DMX
December 18, 1970 — April 9, 2021
DMX — Earl Simmons — was a Yonkers, New York rapper whose barked sermons, raw spiritual hunger, and overwhelming physical presence on record made him one of the defining voices in late-1990s hip-hop. He was a man of intense contradictions: a devoted Christian and a convicted felon, a tender father and a self-destructive addict, a philosopher about the streets and a man the streets kept claiming.
Yonkers to the Top
Born Earl Simmons on December 18, 1970, in Mount Vernon, New York, and raised in Yonkers, he endured a turbulent childhood marked by an abusive stepfather and stretches of homelessness. He found rap as a teenager, developing a distinctive barking style in freestyle battles. After years of building a reputation in New York underground hip-hop, he signed to Def Jam and released It's Dark and Hell Is Hot in May 1998. It debuted at number one on the Billboard 200 and sold 251,000 copies in its first week. That same year, he released Flesh of My Flesh, Blood of My Blood in December, which also debuted at number one — making DMX the first artist to have his first two albums both debut at the top of the chart in the same calendar year.

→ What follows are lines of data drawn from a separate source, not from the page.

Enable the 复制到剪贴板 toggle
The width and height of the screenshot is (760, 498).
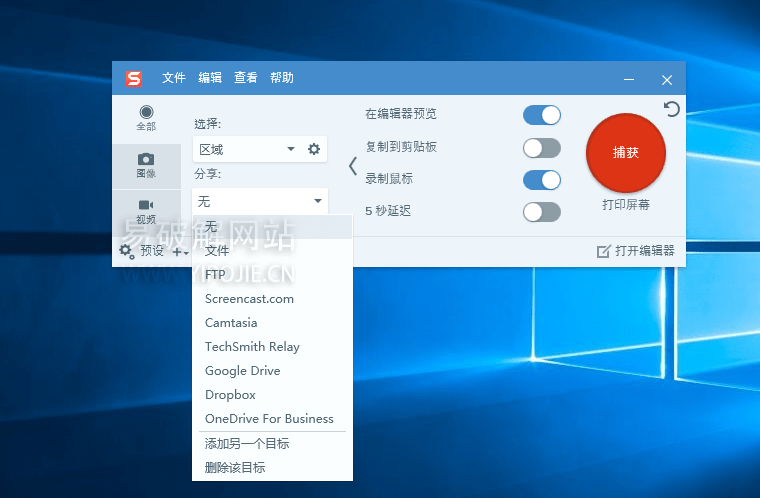(x=541, y=148)
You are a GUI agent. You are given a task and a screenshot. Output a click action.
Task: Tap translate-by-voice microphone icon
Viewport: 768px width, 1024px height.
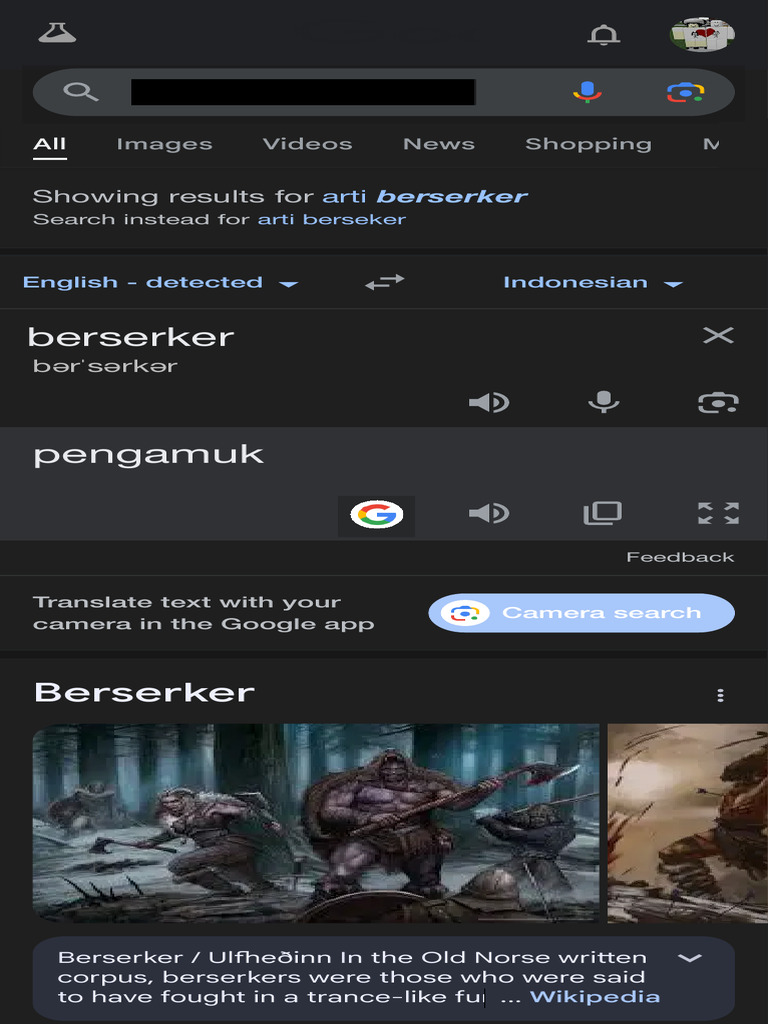[x=603, y=402]
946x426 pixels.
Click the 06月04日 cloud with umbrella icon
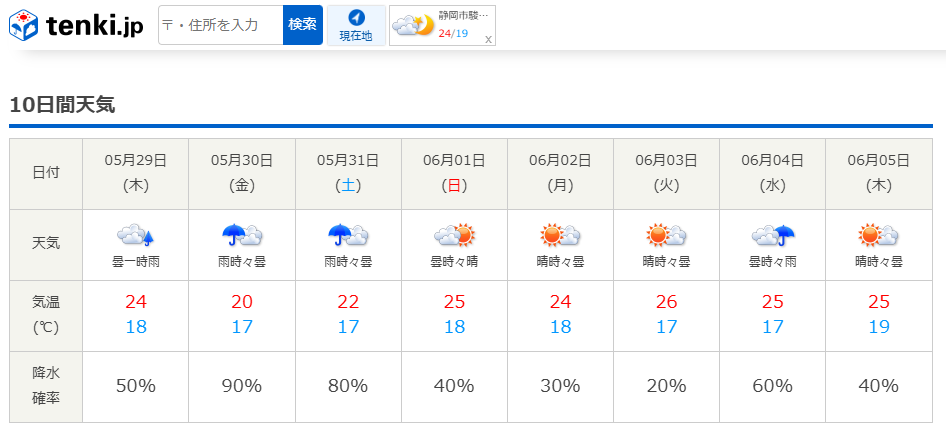pos(773,235)
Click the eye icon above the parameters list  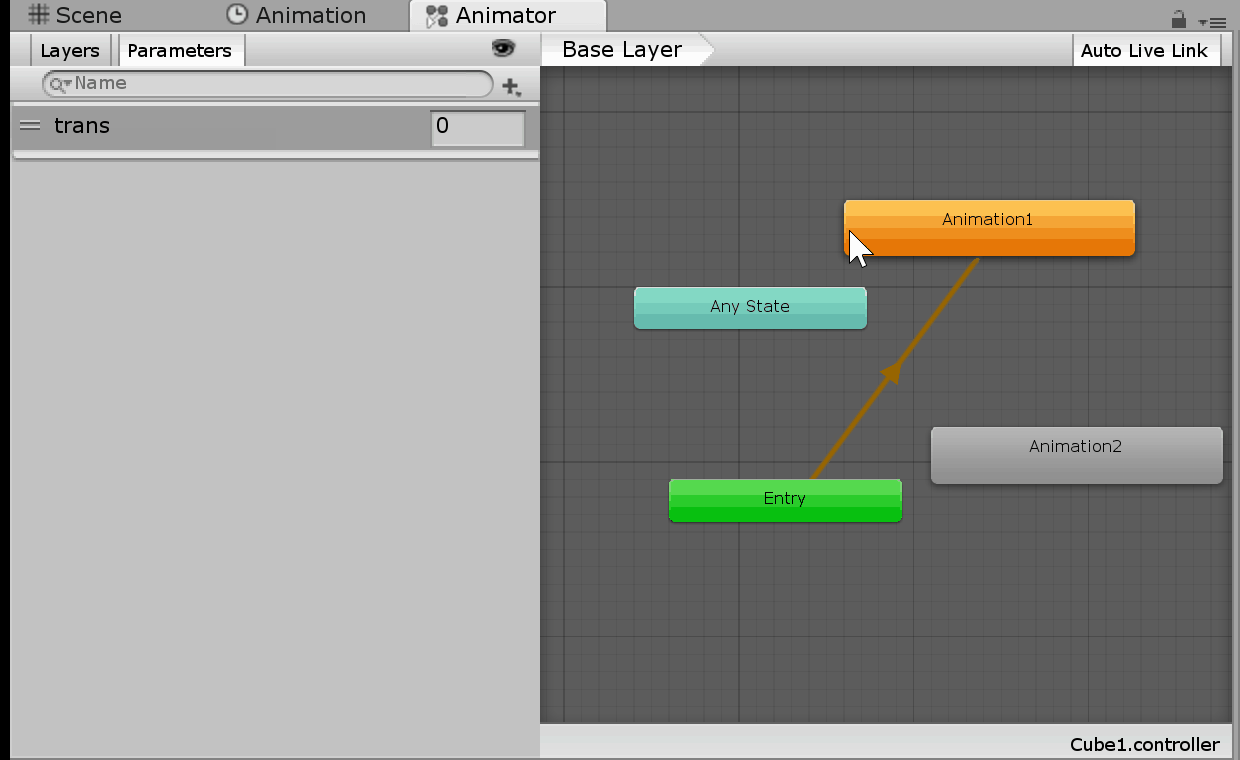503,48
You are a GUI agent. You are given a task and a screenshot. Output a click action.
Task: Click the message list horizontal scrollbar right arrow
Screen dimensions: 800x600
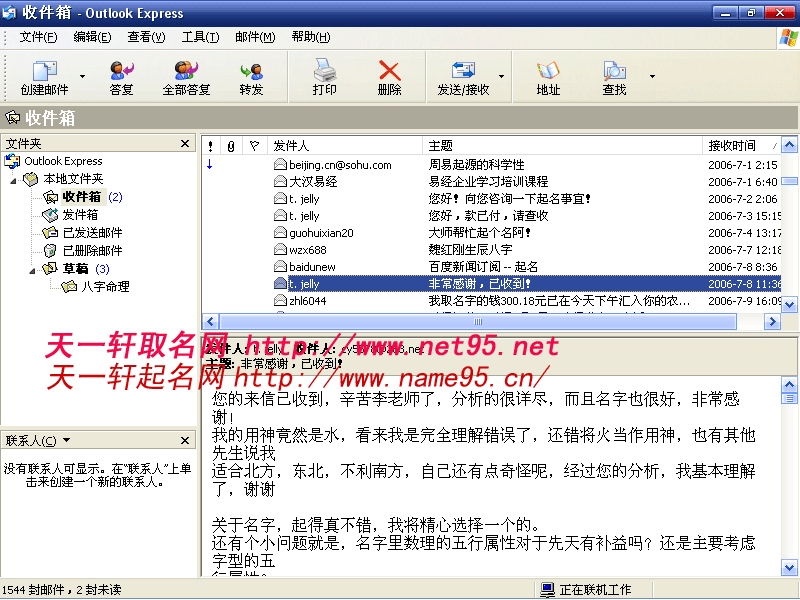pos(772,322)
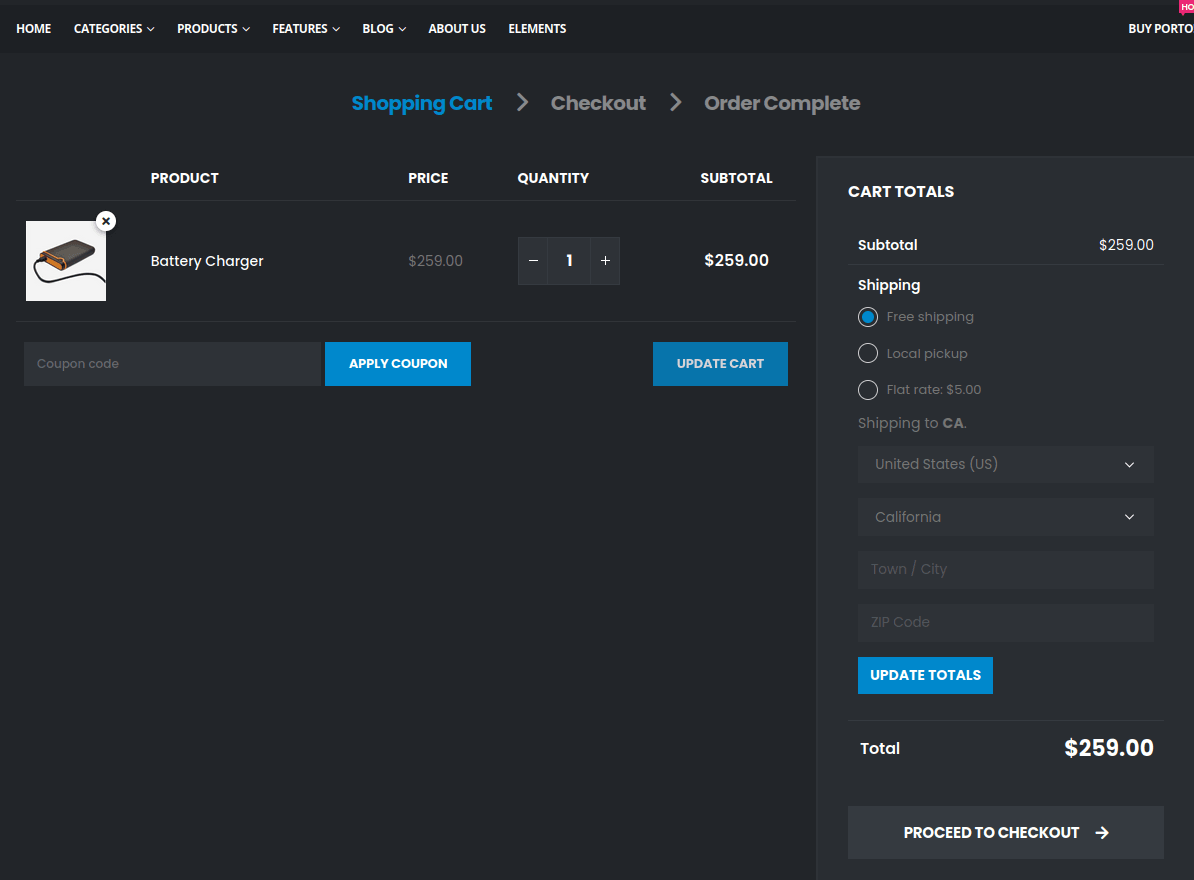Click the plus icon to increase quantity

coord(605,261)
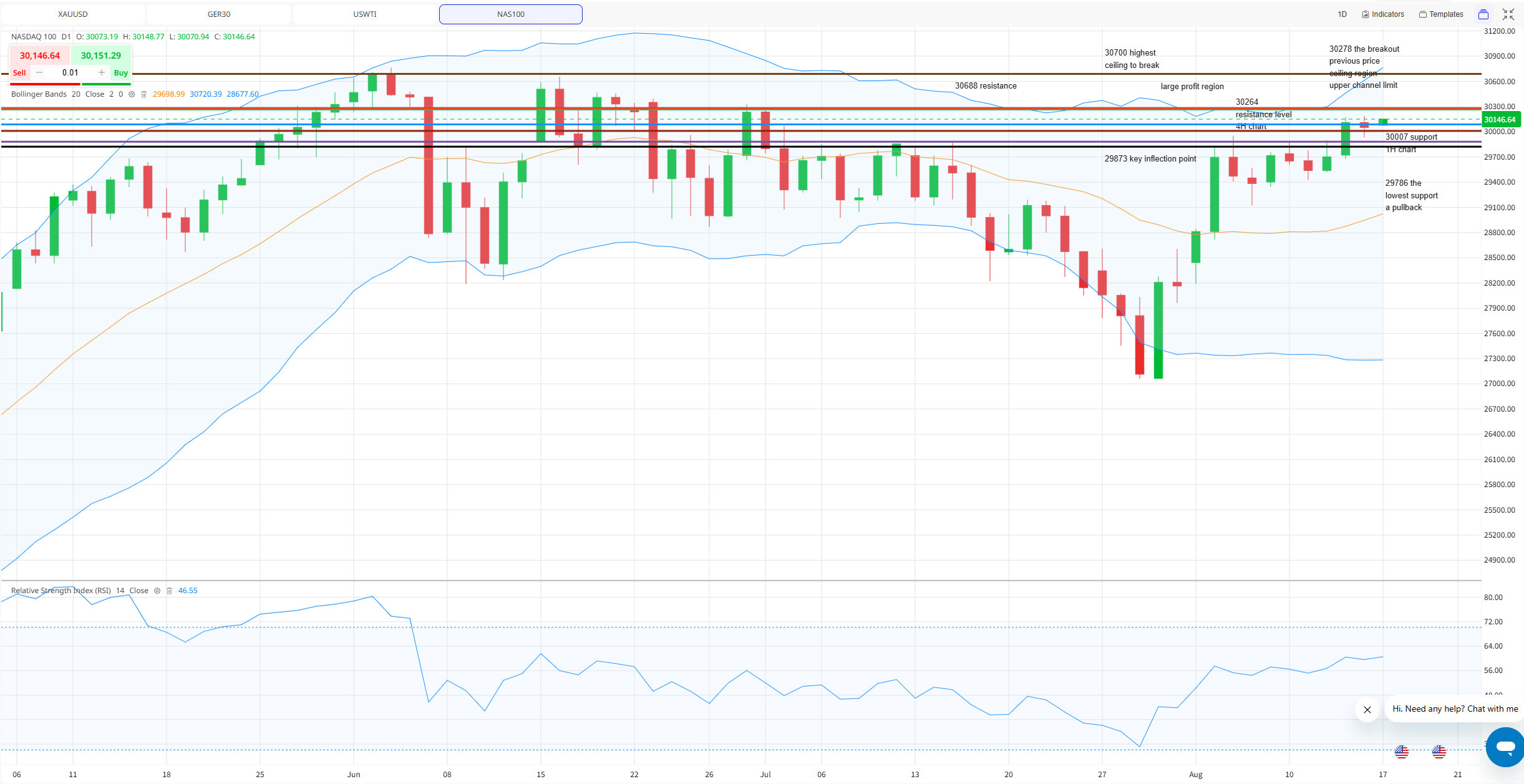The image size is (1524, 784).
Task: Toggle the stacked chart tabs layout icon
Action: [1483, 14]
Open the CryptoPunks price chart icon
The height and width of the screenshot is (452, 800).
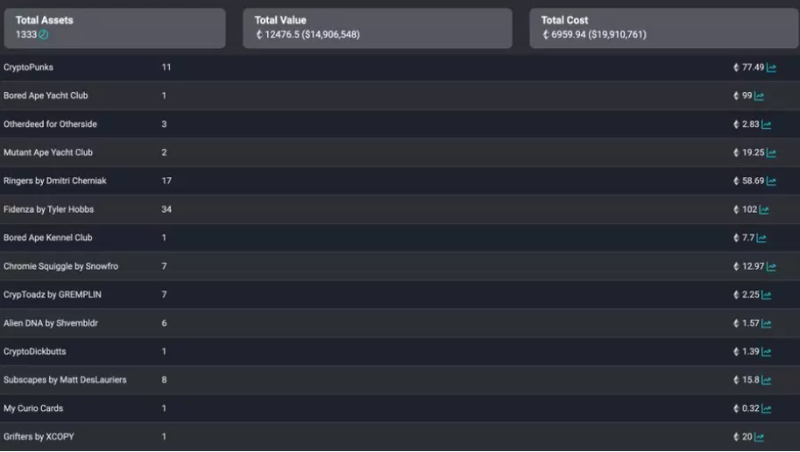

The Bark, the Prayer, and the Dogs
DMX's signature was rawness. His albums opened with prayers. His songs mixed "Ruff Ryders' Anthem" aggression with "Slippin'" vulnerability — a song about falling into drug use so candid it became an anthem for anyone who had ever felt themselves losing ground. He extended his stardom into film: Belly (1998), Romeo Must Die (2000), Exit Wounds (2001). His dogs — he owned many pit bulls throughout his life — became part of his mythology, a symbol of loyalty and ferocity that mirrored how he saw himself. Between 1998 and 2003 he released five consecutive albums that all debuted at number one, a feat unmatched in rap history at the time.
Did You Know?
In 2003, DMX published a memoir titled E.A.R.L.: The Autobiography of DMX, in which he wrote openly about his childhood trauma, his crack addiction (he said a mentor gave him a crack-laced blunt when he was 14 without telling him what it was), and his view of his multiple selves — Earl the person and DMX the performer — as different entities. He returned repeatedly to Christian faith, leading prayer services at concerts and recording gospel-influenced tracks throughout his career, even as he cycled through legal troubles and relapses.
Loss and Legacy
DMX suffered a drug overdose on April 2, 2021, went into cardiac arrest, and was placed on life support. He died on April 9, 2021, at age 50. The outpouring of grief was immediate and immense — fans gathered outside White Plains Hospital in New York, playing his music. His life was one of the most compelling and painful in pop music: a man who sold over 74 million records worldwide, who could fill Madison Square Garden, and who could not escape the addiction that entered his body before he was old enough to choose. He remained, to the end, one of the most riveting performers and personalities hip-hop ever produced.